Turizm ahvali…Kısaca.

 


Turizm yörelerinde yakınılan pahalılık, her türlü çevre kirliliği, otopark, kalabalıklar, toplum dışı davranışlar gibi sorunların çözümüne yönelik yaklaşım tek boyutlu olamaz. Bu sorunların hepsi bir anlayış ve yönetim problemidir...

Ayrıca, hayatın her noktasında sürdürülebilirlik kavramını etkin kılmadan herhangi bir alanda, özellikle de turizmin sürdürülebilirliğinden de bahsedilemez. Kaldı ki turizmi demokratikleştiremezseniz yani topluma yayamazsanız eninde sonunda tıkanırsınız.

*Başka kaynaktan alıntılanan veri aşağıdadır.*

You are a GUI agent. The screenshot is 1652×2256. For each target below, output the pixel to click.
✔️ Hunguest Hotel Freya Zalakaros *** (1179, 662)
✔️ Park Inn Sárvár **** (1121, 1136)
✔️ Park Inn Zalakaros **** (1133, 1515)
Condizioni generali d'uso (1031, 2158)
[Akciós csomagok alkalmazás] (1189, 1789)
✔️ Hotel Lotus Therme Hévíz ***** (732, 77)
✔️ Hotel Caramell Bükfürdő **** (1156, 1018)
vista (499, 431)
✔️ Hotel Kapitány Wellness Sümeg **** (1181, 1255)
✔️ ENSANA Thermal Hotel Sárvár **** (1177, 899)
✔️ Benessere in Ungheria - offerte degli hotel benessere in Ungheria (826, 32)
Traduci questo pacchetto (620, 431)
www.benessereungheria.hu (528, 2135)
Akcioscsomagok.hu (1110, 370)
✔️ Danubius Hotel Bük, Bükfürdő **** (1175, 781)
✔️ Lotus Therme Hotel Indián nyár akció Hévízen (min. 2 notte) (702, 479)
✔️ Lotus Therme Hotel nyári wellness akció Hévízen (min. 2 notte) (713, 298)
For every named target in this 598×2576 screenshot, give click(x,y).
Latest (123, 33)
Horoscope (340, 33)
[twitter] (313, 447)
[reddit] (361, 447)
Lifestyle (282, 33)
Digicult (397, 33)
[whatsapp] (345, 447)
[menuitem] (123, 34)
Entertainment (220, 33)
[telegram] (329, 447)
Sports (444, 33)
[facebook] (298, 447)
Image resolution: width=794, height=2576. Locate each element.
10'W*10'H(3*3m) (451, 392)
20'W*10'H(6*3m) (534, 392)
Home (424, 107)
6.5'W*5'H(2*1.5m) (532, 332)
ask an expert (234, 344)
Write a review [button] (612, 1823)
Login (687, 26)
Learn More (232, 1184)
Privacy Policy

O nedenle bilhassa yerel halkın desteklemediği ve yerel yönetimlerin etkin olmadığı bir yerde turizmi geçerli olmayan paradigmalarla sürdürmede ısrarcı olmak topluma ve çevreye yük oluşturacaktır. İnsanlar böyle bir sektörü taşımak istemezler. Taşısalar da ona karşı sempati geliştirmezler. Turizm yönetimleri bu konuya eğilmelidir, aksi takdirde insanlarda turizm sektörüne ilişkin algı da deforme olur. Türkiye maalesef bu süreci yaşamaktadır; turizmi demokratikleştirememektedir, yaşanan ekonomik sıkıntılar daha fazla toplum kesimlerini turizm faaliyetinden uzak tutmaktadır.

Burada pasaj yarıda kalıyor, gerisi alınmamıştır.